A frase resume a relação dos ingleses com o futebol. E explica por que eles são capazes de aceitar a globalização de seus clubes sem perder o sentimento de pertencimento.

— Os clubes têm uma importância que vem da Revolução Industrial. Cada cidade produzia uma coisa, tinha sua identidade. E o clube era um representante dela — explica o jornalista Tim Vickery, correspondente da BBC Sports: — Hoje, com o fechamento das indústrias, as cidades não têm mais tantas identidades diferentes. Isso reforça mais ainda a importância dos clubes. Eles gritam que a cidade está no mapa.
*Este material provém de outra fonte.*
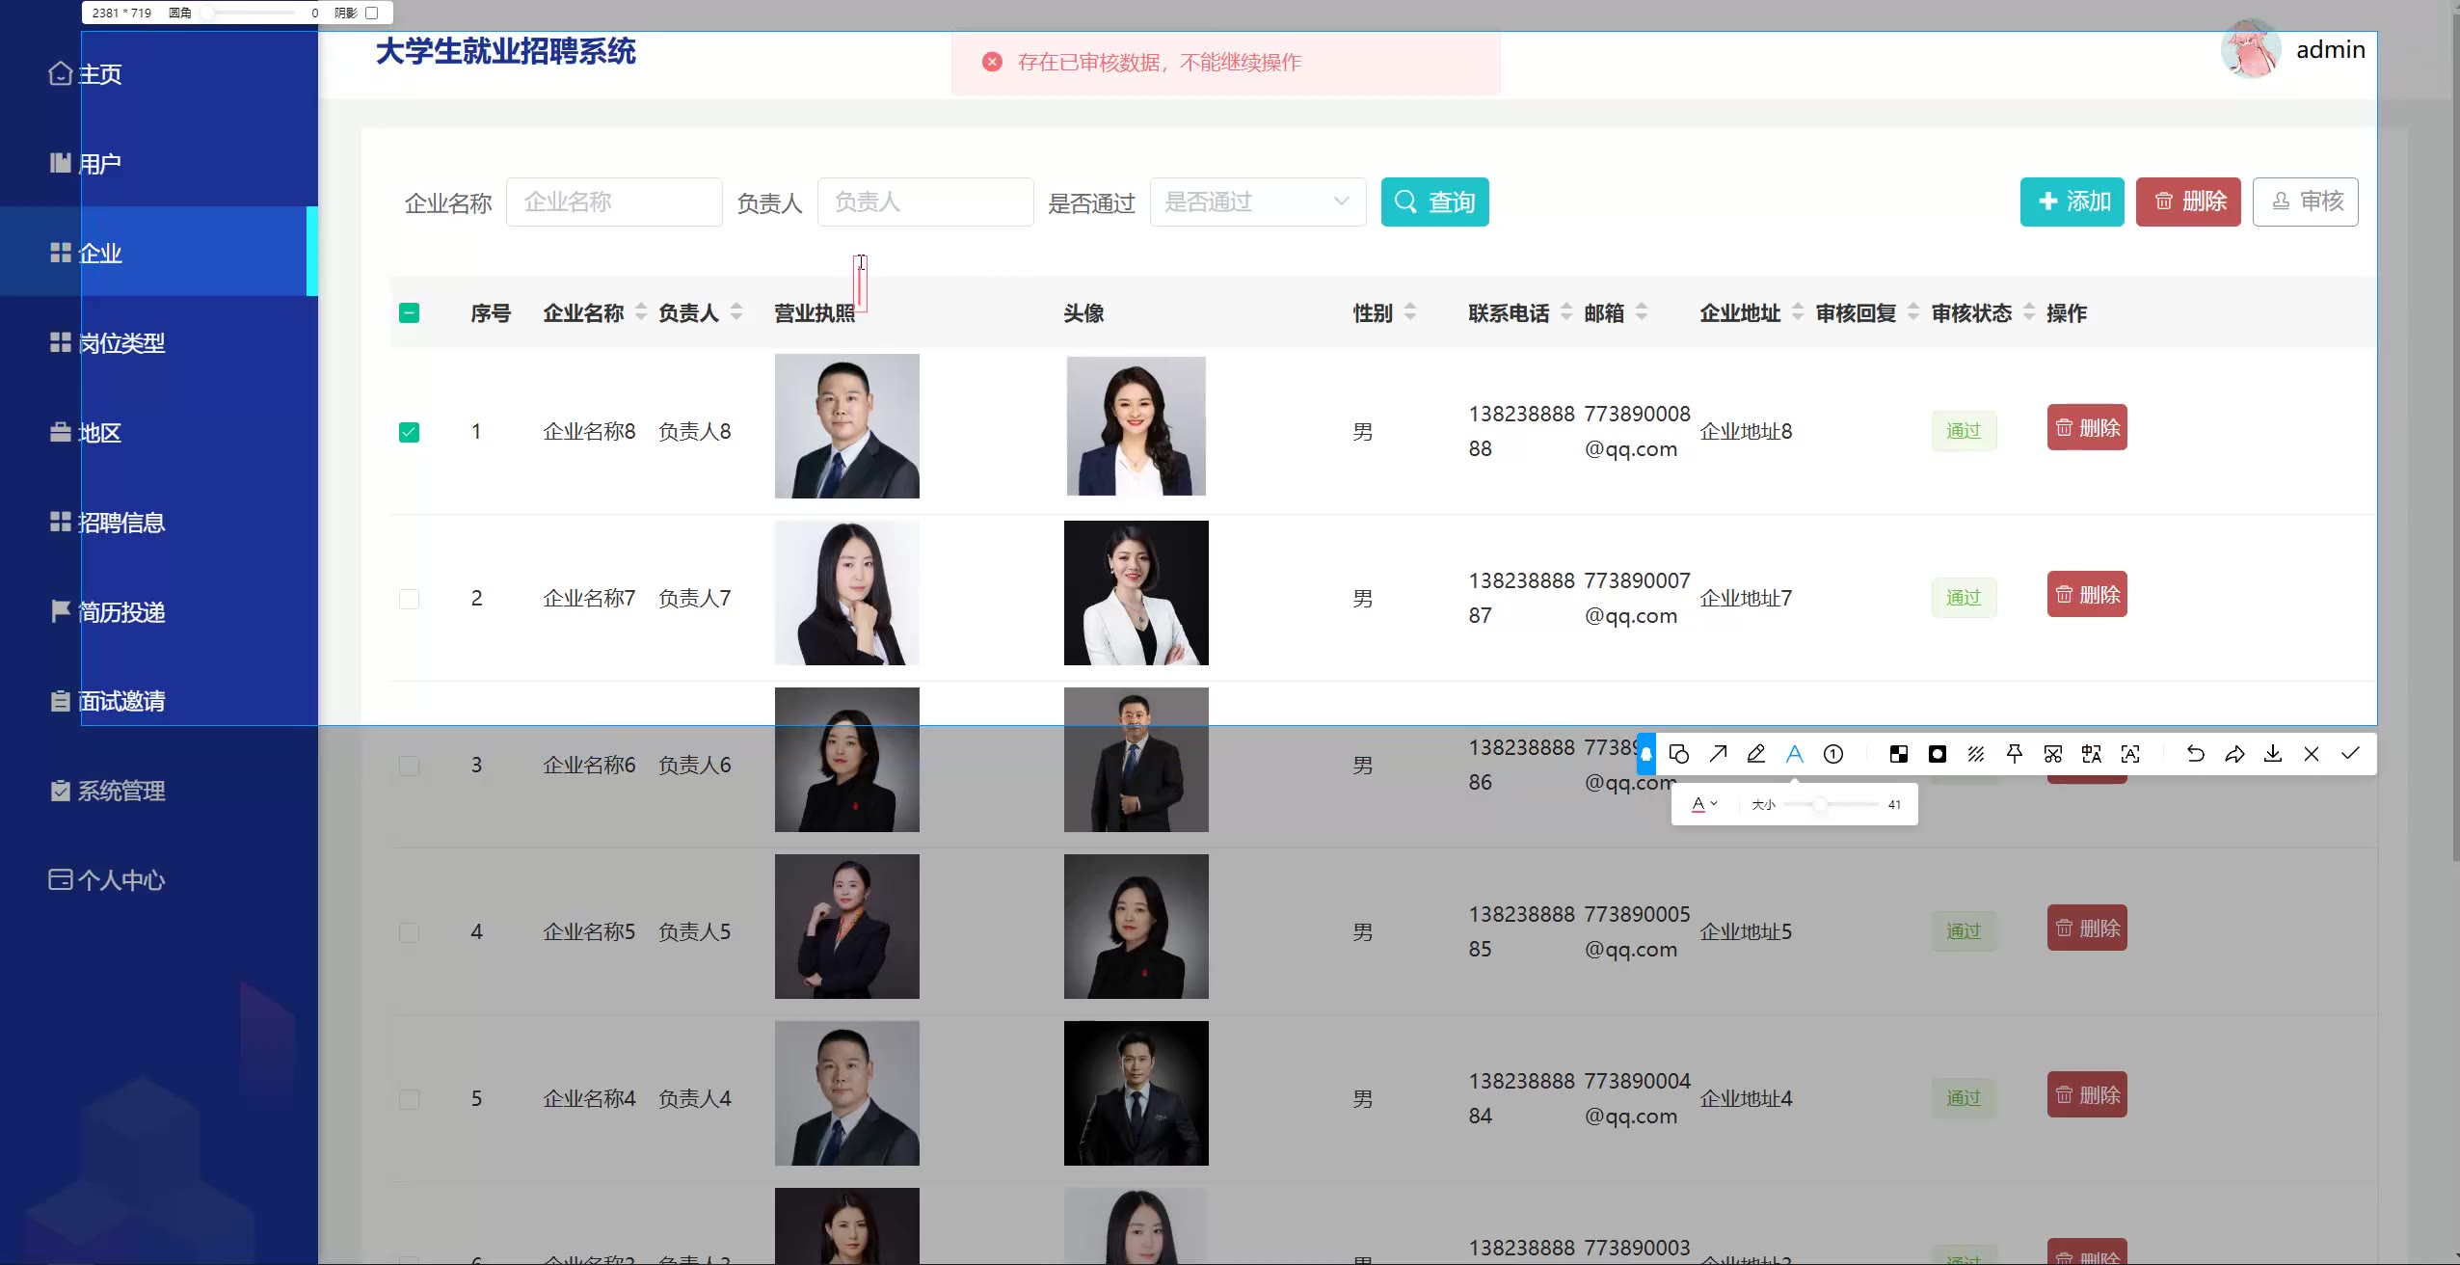Choose the shape drawing tool
The height and width of the screenshot is (1265, 2460).
(1679, 754)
Por isso a ideia de os grandes virarem as costas para os outros é vista como uma grande traição.

Neste contexto, os proprietários, sejam da origem que for, são vistos como agregados da família. Mas o cerne é a torcida.

— Os torcedores do Liverpool, que apoiaram as famílias dos 96 mortos em Hillsborough, são uma coisa incrível — lembra Downie, referindo-se à tragédia provocada pela superlotação do estádio, numa partida em 1989: — Muitos clubes abriram portas para ser local de vacinação. Outros grupos de torcedores, com aval ou ajuda do clube, arrecadam comida para food banks (ONGs de doação de alimentos) na cidade local. Em dezembro, fazem campanhas para arrecadar presentes e comida aos mais pobres.

Com os jogadores, não é diferente. Há a compreensão de que um elenco qualificado inevitavelmente será multinacional. E os estrangeiros podem até se tornar ídolos. Mas a ligação com os atletas locais tende a ser mais forte.

— A relação da torcida do City com o Agüero é incrivelmente forte. Virou um cidadão honorário de Manchester. Mas você ter no elenco o (Phil) Folden, que é local e está brilhando, tem uma importância muito grande. Igual é o Mason (Mount) no Chelsea. O fato de ter um dos seus no time é muito importante — complementa Vickery.

Seja quem for o campeão, algum milionário estrangeiro ficará feliz neste sábado. Mas orgulho, só quem é de Manchester ou de Londres irá sentir.